◆ Your instructions ◆
Keep only those lines of the records that include the string "banner".

◆ Provided entries ◆

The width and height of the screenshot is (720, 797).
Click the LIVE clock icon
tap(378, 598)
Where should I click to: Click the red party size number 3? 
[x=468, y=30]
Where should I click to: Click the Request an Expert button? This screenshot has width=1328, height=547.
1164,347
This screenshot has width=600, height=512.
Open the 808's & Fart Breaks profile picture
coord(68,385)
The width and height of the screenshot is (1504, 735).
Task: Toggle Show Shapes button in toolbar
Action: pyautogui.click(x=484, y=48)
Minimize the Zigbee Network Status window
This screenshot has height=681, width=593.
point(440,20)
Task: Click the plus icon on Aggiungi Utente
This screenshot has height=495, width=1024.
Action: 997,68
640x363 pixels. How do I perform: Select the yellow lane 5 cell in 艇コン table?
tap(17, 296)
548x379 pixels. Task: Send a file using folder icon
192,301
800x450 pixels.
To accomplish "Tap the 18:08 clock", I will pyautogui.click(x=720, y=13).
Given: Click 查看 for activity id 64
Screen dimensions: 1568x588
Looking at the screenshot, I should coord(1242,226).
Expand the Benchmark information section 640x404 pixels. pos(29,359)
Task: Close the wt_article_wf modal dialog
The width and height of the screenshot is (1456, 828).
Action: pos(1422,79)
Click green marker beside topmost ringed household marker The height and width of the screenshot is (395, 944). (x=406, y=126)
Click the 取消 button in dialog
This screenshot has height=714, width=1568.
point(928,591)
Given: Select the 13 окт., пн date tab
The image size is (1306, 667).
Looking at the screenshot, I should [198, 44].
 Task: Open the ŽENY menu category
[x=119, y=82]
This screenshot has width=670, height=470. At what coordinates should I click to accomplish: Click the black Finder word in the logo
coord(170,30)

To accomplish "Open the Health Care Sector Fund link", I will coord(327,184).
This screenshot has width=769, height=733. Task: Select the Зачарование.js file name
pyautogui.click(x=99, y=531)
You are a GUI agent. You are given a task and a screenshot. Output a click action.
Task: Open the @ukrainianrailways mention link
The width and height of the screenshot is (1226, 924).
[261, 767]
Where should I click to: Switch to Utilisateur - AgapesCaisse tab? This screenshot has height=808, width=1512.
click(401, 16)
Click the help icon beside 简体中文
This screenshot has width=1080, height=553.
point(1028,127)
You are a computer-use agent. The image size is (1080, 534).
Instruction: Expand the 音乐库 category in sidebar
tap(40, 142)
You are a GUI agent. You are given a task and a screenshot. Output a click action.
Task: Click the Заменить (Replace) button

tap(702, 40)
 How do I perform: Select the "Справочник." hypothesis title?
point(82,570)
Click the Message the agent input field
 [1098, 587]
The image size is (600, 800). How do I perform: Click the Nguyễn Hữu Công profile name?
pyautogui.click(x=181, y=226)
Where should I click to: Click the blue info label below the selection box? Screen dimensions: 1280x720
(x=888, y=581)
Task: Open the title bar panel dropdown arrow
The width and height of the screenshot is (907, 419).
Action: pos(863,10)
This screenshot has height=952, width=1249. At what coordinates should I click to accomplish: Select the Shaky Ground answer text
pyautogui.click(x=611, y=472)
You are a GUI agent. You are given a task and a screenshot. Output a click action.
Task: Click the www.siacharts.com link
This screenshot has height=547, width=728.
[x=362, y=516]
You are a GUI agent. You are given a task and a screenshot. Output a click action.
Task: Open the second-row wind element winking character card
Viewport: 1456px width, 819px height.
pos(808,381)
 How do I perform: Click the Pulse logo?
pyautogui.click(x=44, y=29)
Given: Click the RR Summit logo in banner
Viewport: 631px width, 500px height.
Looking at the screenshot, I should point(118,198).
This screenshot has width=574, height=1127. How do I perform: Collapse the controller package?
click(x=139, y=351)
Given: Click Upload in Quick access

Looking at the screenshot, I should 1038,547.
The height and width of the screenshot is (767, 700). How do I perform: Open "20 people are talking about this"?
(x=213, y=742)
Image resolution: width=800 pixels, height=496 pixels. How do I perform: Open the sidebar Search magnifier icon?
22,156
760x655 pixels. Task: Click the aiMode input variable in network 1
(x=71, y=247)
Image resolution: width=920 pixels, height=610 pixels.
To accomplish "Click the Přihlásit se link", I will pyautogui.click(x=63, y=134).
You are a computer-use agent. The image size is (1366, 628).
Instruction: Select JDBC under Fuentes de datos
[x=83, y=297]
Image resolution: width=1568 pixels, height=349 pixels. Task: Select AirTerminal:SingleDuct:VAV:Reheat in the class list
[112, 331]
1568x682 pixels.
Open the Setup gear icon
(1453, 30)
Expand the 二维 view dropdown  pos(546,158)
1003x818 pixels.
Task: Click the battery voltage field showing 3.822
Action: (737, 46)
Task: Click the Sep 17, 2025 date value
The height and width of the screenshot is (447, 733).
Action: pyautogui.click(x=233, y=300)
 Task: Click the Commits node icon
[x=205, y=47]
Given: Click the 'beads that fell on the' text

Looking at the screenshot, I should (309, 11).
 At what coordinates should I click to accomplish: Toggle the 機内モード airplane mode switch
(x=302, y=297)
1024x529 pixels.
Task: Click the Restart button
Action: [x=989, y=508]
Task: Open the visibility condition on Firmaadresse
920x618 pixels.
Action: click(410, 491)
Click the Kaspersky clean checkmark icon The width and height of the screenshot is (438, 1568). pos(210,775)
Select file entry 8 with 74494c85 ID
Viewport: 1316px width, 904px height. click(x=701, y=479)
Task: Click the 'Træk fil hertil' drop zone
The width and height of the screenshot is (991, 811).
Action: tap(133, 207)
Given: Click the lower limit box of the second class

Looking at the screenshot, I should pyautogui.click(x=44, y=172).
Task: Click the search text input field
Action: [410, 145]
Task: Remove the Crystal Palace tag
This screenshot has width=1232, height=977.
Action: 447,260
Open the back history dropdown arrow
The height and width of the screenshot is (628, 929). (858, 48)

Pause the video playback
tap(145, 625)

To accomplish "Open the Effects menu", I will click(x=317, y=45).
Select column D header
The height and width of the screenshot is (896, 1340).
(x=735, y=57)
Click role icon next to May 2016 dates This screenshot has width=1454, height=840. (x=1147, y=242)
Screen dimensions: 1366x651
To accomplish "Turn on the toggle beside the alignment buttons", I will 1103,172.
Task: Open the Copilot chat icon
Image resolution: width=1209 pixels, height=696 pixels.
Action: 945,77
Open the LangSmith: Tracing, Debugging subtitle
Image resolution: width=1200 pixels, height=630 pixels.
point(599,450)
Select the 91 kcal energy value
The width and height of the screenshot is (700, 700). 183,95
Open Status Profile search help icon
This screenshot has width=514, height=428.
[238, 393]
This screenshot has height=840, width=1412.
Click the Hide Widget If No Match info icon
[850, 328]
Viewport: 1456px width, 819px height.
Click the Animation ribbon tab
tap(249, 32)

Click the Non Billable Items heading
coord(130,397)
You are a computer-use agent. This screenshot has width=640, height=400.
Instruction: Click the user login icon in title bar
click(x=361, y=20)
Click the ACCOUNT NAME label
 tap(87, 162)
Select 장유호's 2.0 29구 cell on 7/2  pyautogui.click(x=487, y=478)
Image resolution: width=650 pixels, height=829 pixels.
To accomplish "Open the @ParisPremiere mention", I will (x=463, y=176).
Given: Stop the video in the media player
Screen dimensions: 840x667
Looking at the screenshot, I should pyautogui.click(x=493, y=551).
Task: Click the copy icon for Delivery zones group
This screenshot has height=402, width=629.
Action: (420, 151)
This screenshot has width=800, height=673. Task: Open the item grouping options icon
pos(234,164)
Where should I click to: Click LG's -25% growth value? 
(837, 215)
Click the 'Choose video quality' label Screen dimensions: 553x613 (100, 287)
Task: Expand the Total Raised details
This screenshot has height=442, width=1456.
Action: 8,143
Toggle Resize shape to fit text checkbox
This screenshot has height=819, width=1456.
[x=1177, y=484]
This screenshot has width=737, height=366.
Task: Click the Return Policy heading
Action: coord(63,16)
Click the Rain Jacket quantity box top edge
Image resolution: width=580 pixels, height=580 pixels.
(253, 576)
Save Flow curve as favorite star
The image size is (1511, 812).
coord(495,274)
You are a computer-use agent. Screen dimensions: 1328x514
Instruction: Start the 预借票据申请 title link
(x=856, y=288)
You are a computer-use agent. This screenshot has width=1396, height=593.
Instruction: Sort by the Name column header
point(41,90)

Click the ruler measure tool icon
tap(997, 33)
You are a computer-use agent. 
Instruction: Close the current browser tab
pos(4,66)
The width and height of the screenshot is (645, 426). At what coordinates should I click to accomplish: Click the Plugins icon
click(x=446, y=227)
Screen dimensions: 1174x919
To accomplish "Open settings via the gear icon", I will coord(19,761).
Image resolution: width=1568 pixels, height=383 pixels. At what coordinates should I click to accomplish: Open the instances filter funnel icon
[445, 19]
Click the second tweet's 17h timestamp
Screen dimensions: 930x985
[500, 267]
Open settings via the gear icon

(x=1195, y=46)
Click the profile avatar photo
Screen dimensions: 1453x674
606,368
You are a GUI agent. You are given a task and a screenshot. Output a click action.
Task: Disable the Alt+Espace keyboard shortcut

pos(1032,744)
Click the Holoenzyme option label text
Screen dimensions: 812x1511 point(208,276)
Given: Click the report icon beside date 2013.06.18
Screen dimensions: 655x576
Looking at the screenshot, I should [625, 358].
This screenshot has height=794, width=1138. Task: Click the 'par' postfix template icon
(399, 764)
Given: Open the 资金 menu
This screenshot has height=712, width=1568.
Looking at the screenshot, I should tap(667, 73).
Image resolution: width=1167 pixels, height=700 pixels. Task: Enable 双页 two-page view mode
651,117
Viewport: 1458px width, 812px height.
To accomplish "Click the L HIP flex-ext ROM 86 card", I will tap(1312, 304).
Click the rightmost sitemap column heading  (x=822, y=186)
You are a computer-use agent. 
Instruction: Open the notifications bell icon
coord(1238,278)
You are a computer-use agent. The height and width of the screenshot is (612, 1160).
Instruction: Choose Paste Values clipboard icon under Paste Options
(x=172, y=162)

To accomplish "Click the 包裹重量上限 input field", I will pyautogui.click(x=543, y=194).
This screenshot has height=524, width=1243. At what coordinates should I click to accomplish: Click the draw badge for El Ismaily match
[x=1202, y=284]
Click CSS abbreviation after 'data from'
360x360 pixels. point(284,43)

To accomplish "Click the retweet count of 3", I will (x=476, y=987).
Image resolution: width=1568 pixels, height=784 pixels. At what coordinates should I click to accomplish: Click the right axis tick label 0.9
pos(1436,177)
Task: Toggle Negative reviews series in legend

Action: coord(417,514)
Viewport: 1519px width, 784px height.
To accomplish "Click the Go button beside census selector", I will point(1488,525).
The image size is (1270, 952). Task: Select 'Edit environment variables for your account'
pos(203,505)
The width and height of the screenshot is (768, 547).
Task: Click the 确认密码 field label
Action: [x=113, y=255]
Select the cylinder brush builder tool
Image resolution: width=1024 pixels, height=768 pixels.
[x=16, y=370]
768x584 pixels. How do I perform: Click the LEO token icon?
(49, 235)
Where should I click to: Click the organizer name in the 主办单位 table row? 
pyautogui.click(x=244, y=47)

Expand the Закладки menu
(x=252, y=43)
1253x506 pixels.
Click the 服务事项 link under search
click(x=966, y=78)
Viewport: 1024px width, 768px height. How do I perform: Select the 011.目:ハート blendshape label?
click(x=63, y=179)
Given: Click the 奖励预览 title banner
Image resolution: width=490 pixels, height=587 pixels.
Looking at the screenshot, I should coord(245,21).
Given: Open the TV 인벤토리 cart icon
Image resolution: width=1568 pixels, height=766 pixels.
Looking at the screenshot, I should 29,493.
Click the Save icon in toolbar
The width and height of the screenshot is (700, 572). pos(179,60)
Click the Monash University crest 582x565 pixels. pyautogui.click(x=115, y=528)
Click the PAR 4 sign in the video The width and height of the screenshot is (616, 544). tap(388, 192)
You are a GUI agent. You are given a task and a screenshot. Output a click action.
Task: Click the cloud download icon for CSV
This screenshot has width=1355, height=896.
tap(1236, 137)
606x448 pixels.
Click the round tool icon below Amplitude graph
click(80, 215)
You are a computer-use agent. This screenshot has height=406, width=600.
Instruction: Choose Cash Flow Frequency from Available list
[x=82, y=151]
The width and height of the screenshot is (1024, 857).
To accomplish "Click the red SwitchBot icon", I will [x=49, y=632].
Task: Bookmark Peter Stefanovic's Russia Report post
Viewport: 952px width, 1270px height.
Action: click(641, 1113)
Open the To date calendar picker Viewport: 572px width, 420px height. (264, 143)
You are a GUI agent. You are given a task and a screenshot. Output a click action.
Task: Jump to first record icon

◆ Reply ◆
Given: Click the RR Summit logo in banner
Given: Click the 奖励预览 title banner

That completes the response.